Mere trickery. Which relies on some hienously complex and specialist infrastructure.

Cas :slight_smile:

I guess you are impling this is a “bad” thing :slight_smile:

That quote would also hold true of all MMOs…(and most games to outsiders)

Google uses a technology called AJAX ( Asynchronous JavaScript and XML) that avoids the “fill form -> post -> wait for reply - update” cycle that is so annoying to users.
I think that with this technology we will se some very interesting web applications the coming year.
Some inf on AJAX: http://www-128.ibm.com/developerworks/library/j-ajax1/?ca=dgr-lnxw01Ajax

// Gregof

The funny thing is, Ajax is just a load of rubbish compared even to Flash. All of this stuff is rubbish compared to Flash in fact.

Cas :slight_smile:

(as someone who is very heavily using AJAX) that’s - IMO - rubbish.

[]AJAX needs no client
[
]AJAX works on every browser, even mac-IE, even Safari
[]AJAX has no big download
[
]AJAX only requires you know how to write HTML+CSS
[]AJAX has low memory requirements
[
]AJAX does NOT force you to use a complete piece-of-sh** server thats useless for everything - it’s just plain old (X)HTML.

…just for starters.

PS: when I said this was all done before and/or being done, I meant the INTELLIGENT integration of document editing into HTML browsers, not using special clients and VM’s. You can do a lot with a word document whose native file-format is XML (this is how OO stores word docs), especially when you have smart pipelines set up for auto-export to PDF, PNG, etc - and can use simple WYSIWYG editors to do editing to the same level of quality as a moderate word-processor and using AJAX you have autosave.

I have a spec sitting on my desk for doing an offline version, that will work for people with laptops who keep disconnecting and reconnecting to the corporate VPN. Looks like it will work great, it’s just a question of whether we have the time to implement it, or if an off-the-shelf alternative becomes avaialble soon enough we dont need to.

And HTML+CSS is an really stupid way to write APPLICATIONS. It’s designed for presentation, it is obscene to use it for application logic.

They’re called “browsers” for a reason. They are used to browse the net and display information… they are very poorly suited to creating and editing information.

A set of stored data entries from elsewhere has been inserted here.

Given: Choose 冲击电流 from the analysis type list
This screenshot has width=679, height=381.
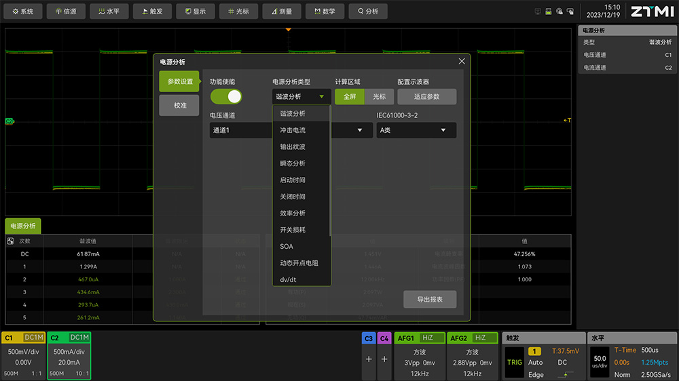Looking at the screenshot, I should click(x=293, y=130).
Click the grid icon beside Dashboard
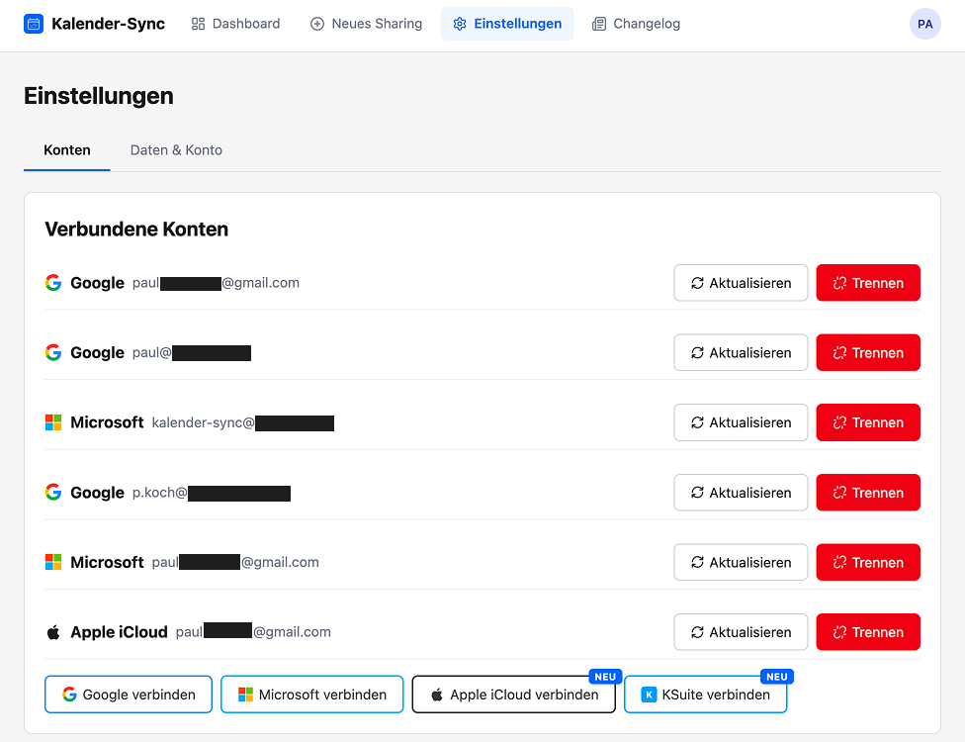The image size is (965, 742). [x=198, y=23]
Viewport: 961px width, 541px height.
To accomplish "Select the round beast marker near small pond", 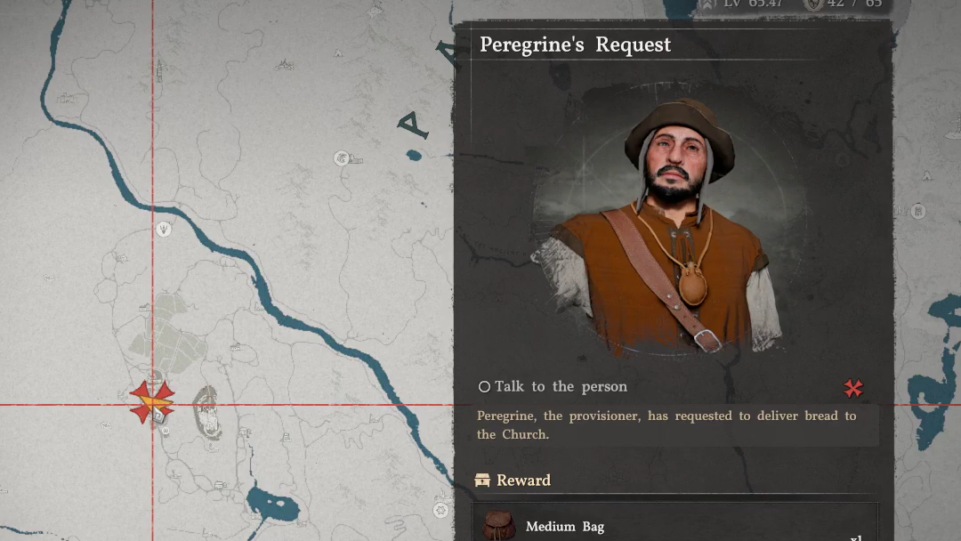I will click(342, 158).
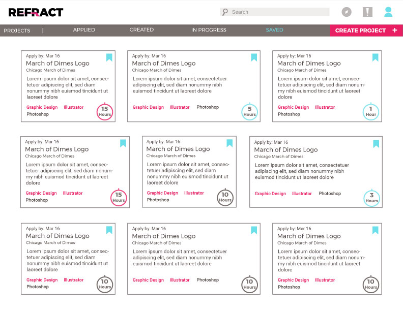
Task: Go to the In Progress tab
Action: (209, 30)
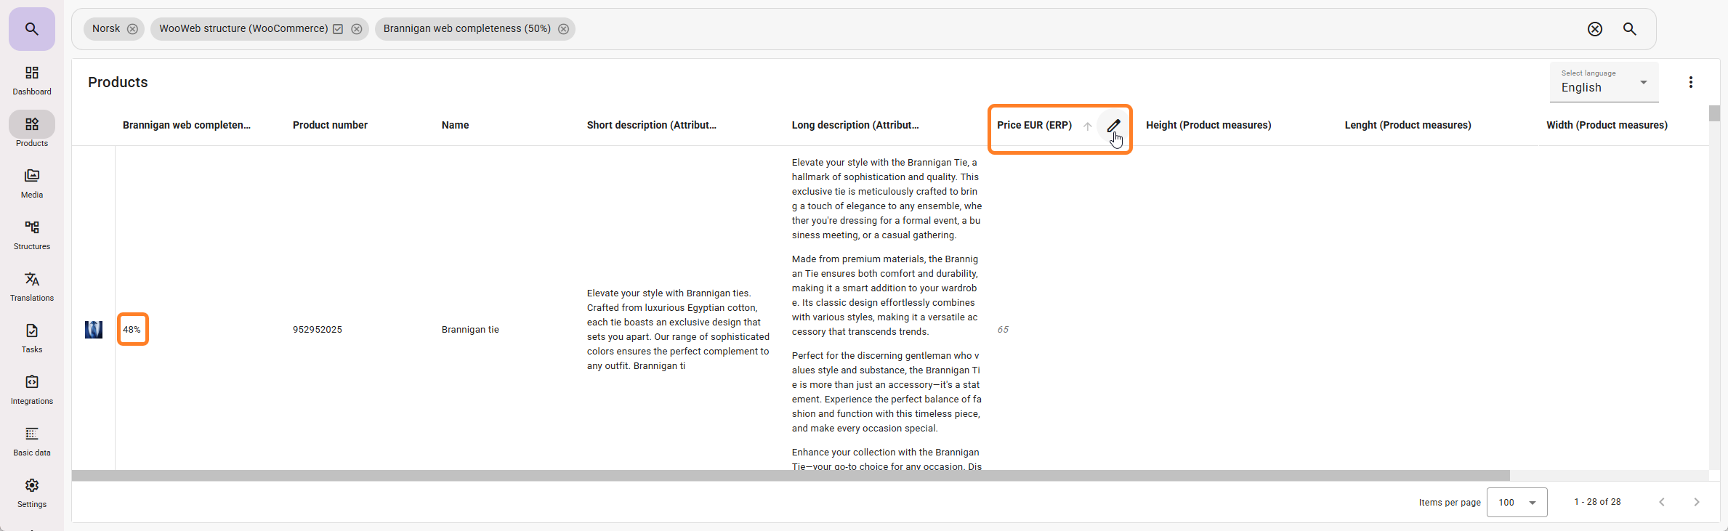Sort by Product number column header
Viewport: 1728px width, 531px height.
click(330, 125)
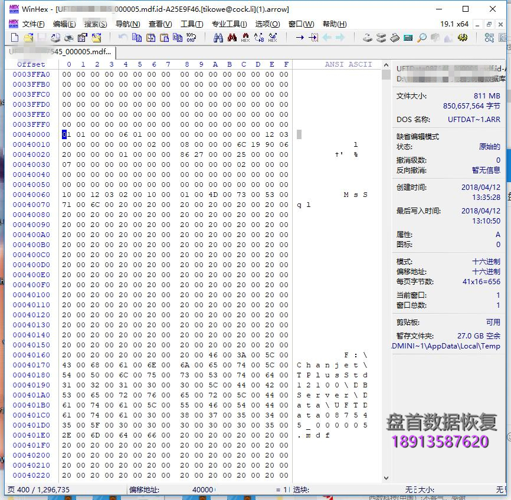511x500 pixels.
Task: Click the Find Text binoculars icon
Action: pyautogui.click(x=218, y=38)
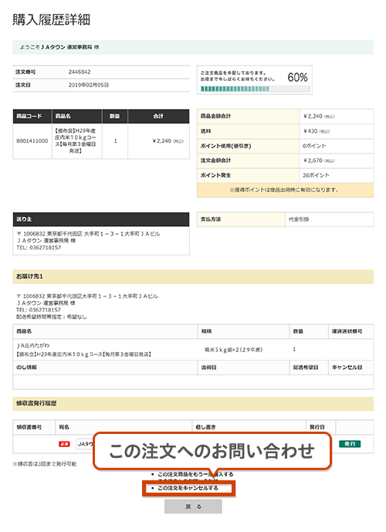The image size is (386, 532).
Task: Click the この注文へのお問い合わせ callout bubble
Action: tap(212, 451)
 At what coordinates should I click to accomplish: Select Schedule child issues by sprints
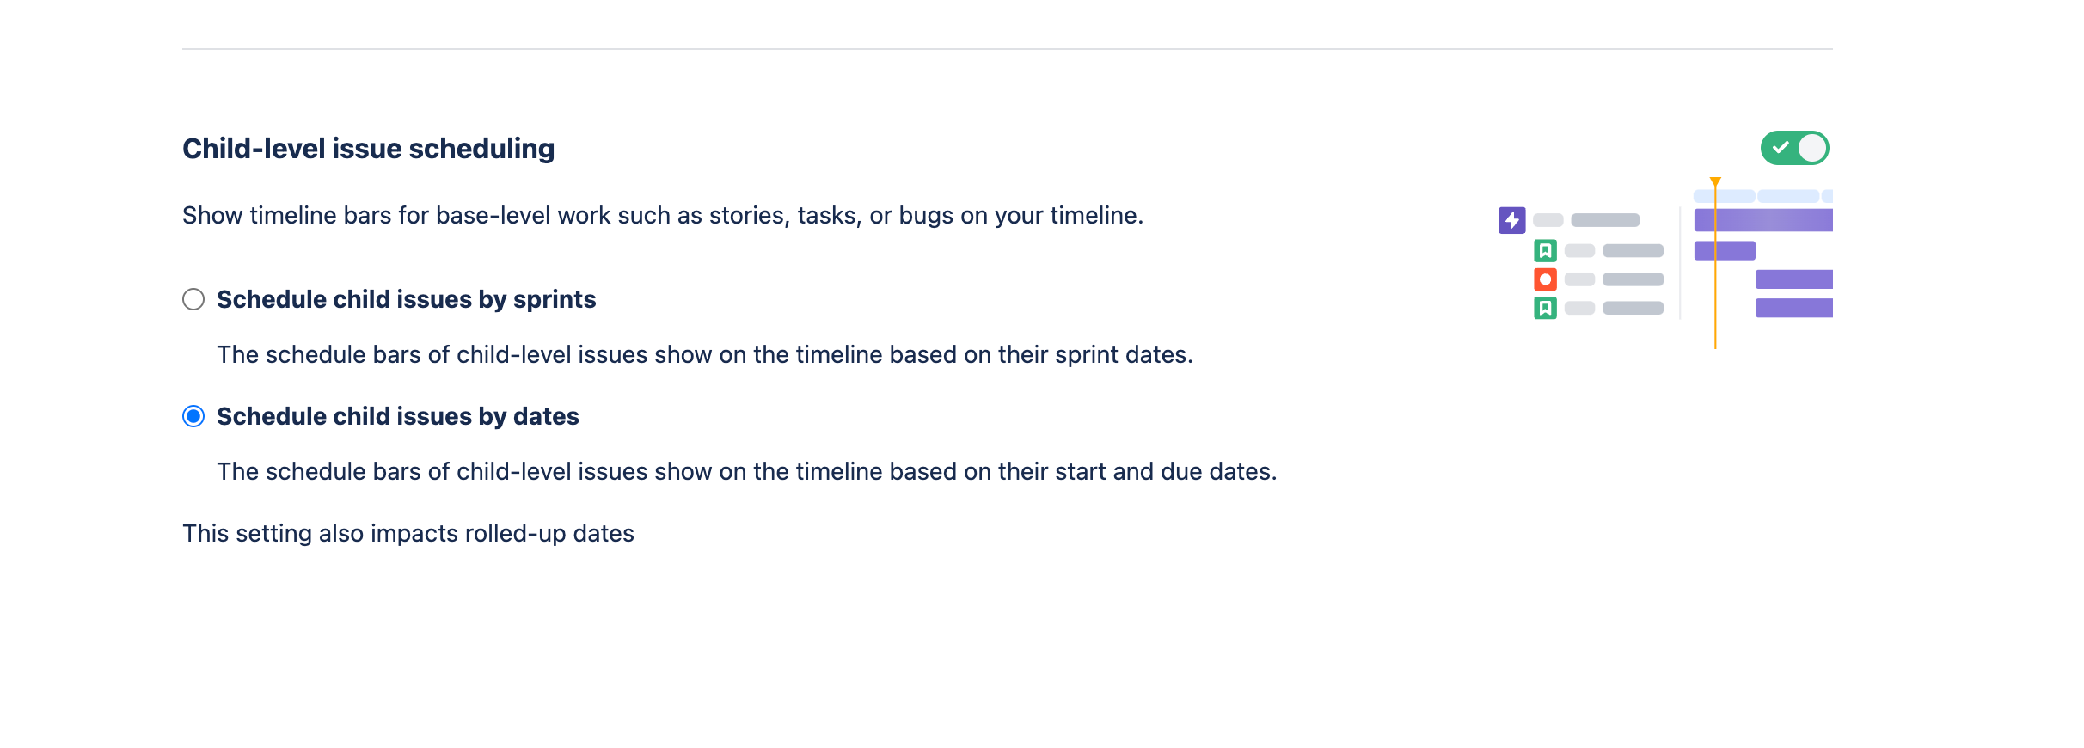tap(193, 299)
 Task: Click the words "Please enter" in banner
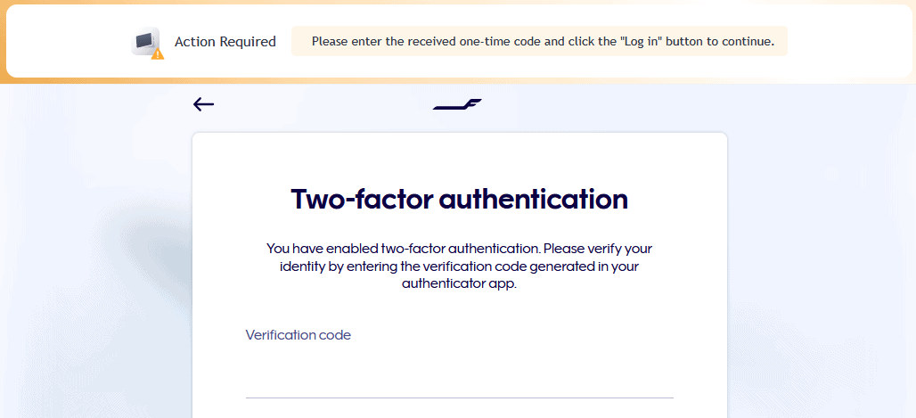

I have yet to see a “web based application” that wasn’t anything more than a long string of ugly hacks. You might be able to get it to work, sure… You can say the same about perl :smiley:

Not defending, but just out of interest, have you seen http://protopage.com ? it’s an alpha release at best, but interesting.

Vile.

Just look at the little bit of source it’s easy to see. It’s just a toy. The browsers that support this stuff are bloody heavyweight monsters and largely full of crashing bugs. Give me a JVM any day.

Cas :slight_smile:

You mean, the only web browsers available? ::slight_smile:

And when you have a full GUI library that is as expressively powerful as XHTML (forget CSS for now), please let me know. Won’t be much use until you add something as good as CSS/2, but still, it would be a start.

You should be comparing what the browser does more than anything else (layout + rendering) to an equivalent in the JVM, seeing as that’s a major part of what this is about, not ignoring it.

heh, do i really want i personalized start page, have i not been asked if i do too many times before. ;D

I like apps to do a few things, and do them well. I dont won to run apps all squahed inside IE that crashes every so often for no reason.

It would be interesting to see a big fat application that actually does some think usuefull built on that type of thing.

Jonathan’s Schwartz latest blog hit on the Sun/Google stuff.
And down in there is Web 2.0, as early pointed out by me :slight_smile:

http://blogs.sun.com/roller/page/jonathan?entry=putting_the_sun_google_partnership

And for all the browser based app haters on here, here is a choice quote…

“And as more folks realize the deficiencies of a “submit button internet,” Java’s role is only growing.”